Pearl heaved a sigh. "Not really, truth be told. Just my own… personal issues, I suppose. Don't think much of it." And with that, the issue was deflected. Lapis almost gave out an audible sigh of relief.

"Over there." Pearl suddenly pointed ahead of them, an outcropping of bright buildings that formed what Lapis guessed was a small town.

"There's an entrance to the underground railway in that town. The place has been long abandoned since the bright consumption, what with being so close to the facility.
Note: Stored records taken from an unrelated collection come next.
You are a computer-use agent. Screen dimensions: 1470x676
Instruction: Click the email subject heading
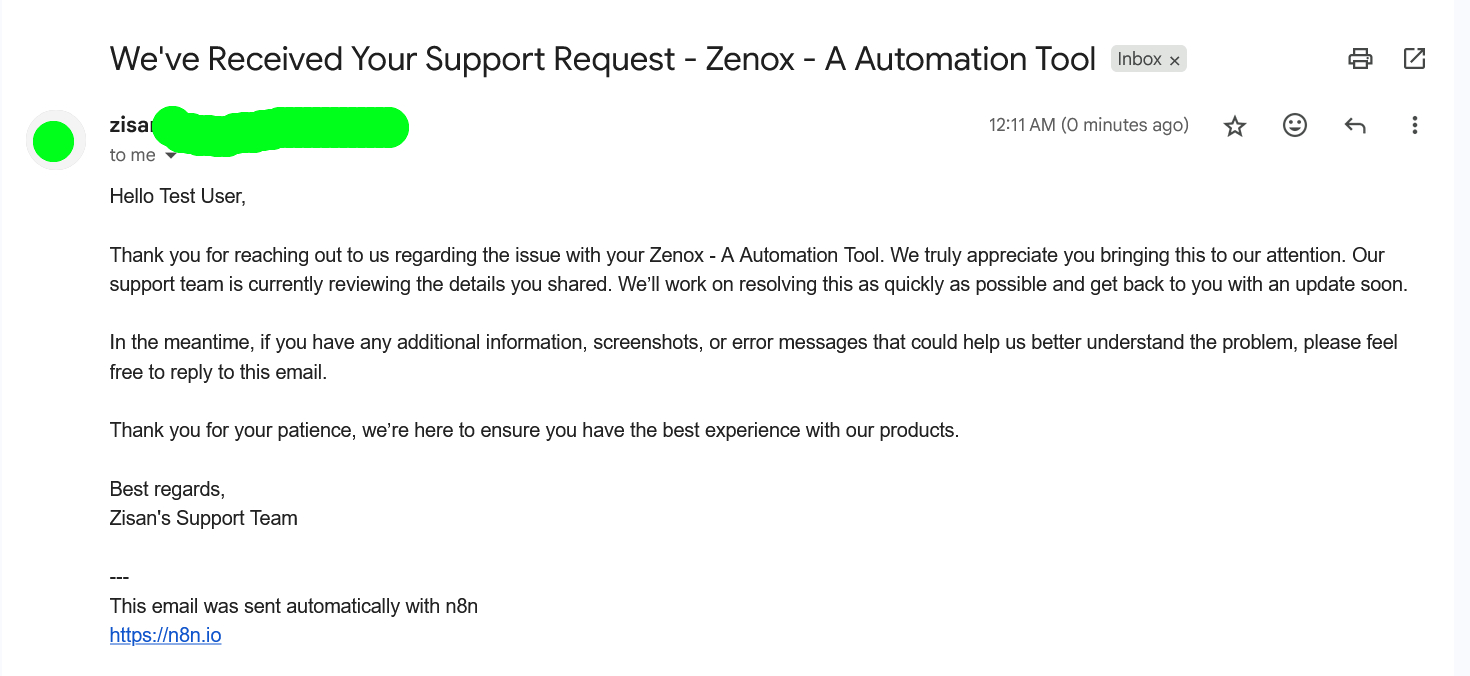(x=602, y=59)
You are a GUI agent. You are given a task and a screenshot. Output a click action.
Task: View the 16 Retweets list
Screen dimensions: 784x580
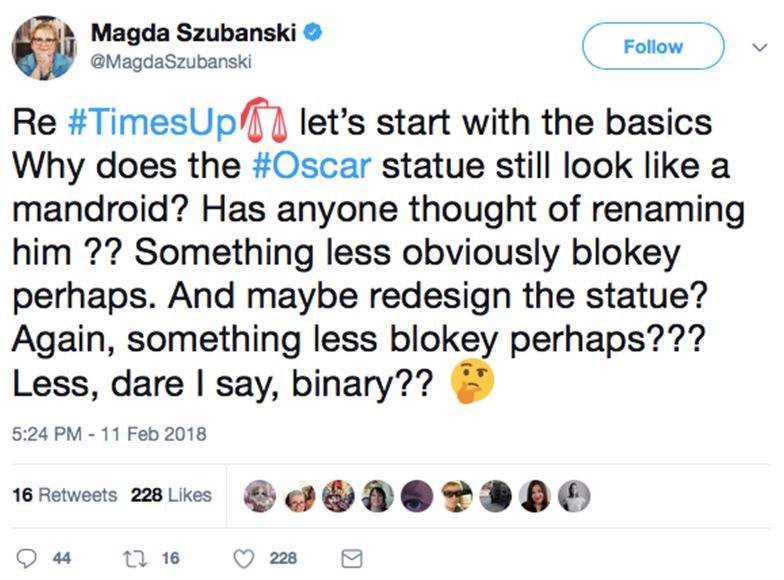64,495
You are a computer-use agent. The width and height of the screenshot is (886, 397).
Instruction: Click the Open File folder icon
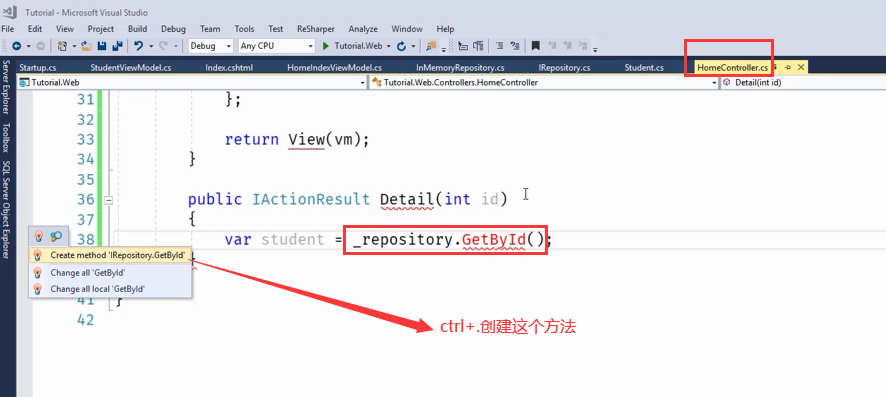coord(86,46)
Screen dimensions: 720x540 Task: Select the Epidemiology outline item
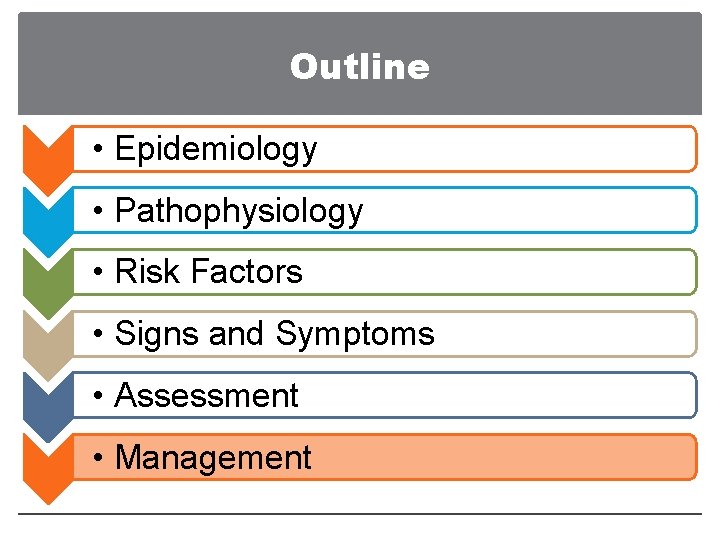click(x=216, y=149)
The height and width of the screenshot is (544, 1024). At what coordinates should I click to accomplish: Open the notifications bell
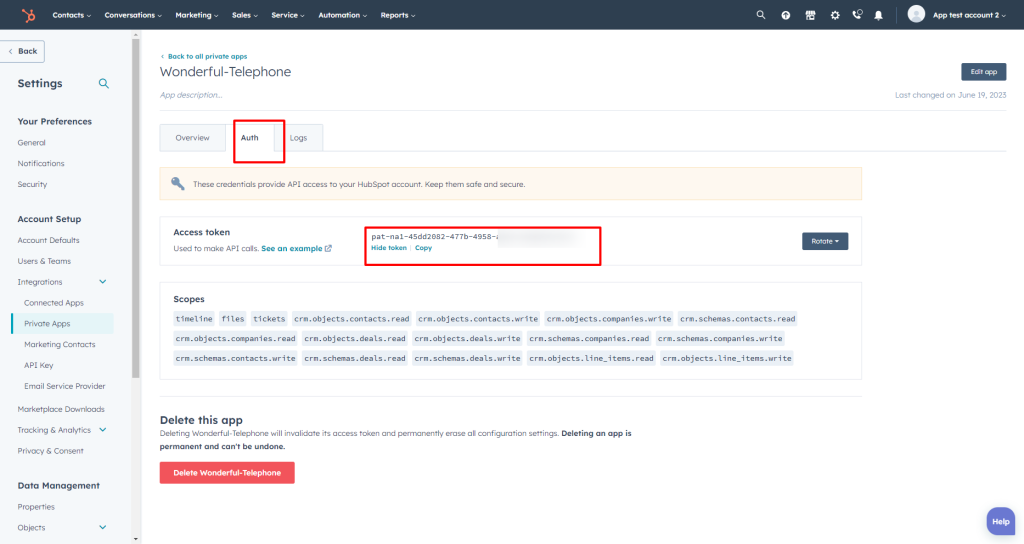[878, 15]
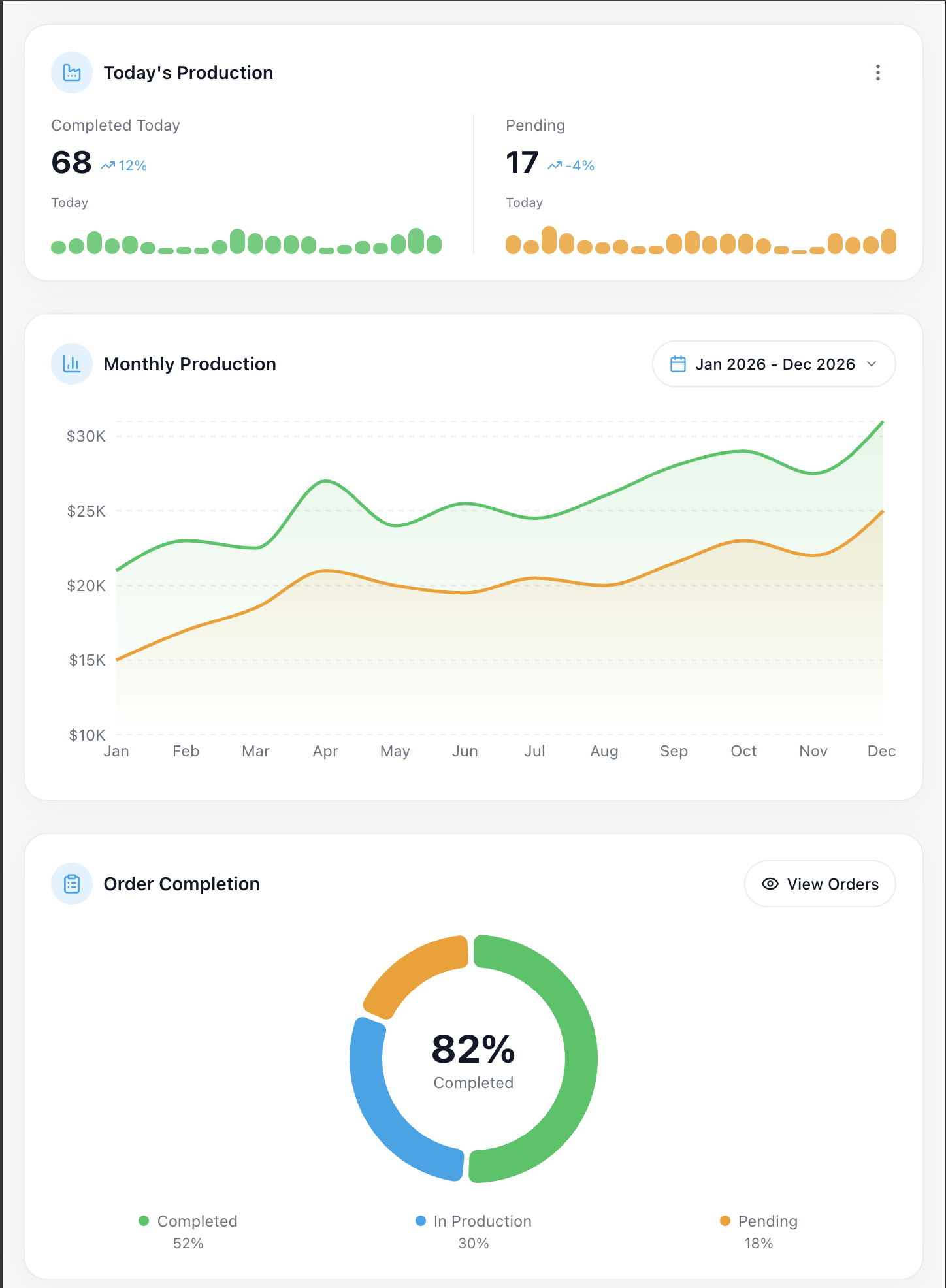
Task: Open the three-dot menu on Today's Production
Action: tap(877, 72)
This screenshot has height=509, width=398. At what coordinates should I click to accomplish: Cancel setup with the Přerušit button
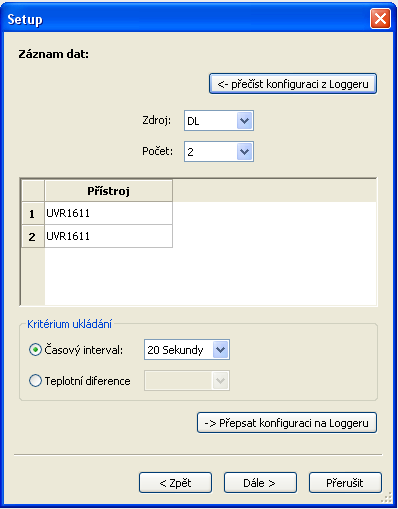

But I guess the lack of humans there lost the interest of the bright seekers. I don't really run into them there." Pearl twirled her hand, waving it at the end to accentuate the point.

Lapis was still nervous about it. But anything seemed better than The Mirror at this point.

"It doesn't seem like there are ever any humans at The Mirror," Lapis said. "Why do they gather there and not an abandoned town?"

"I honestly don't know," Pearl said, a hand reaching up to push a loose lock of hair behind her ear. "It's just what I've seen. Perhaps something in The Mirror draws them there. I wouldn't be surprised with all the secrets that are probably buried in that place." Pearl's eyes drifted down, a sign Lapis took as her receding into her own thoughts. That look of concentration cemented on her face, and they were left with a long moment of silence as they shouldered their way closer to the town. Lapis shifted the jacket on her shoulders, suddenly feeling both distant and suffocated by Pearl's presence.

Pearl seemed to go into her own head often, even in this short and miniscule time Lapis had awoken and known her. Lapis almost felt left out in a way, like a bystander at the edge of a crowd watching a conversation she would never be included in.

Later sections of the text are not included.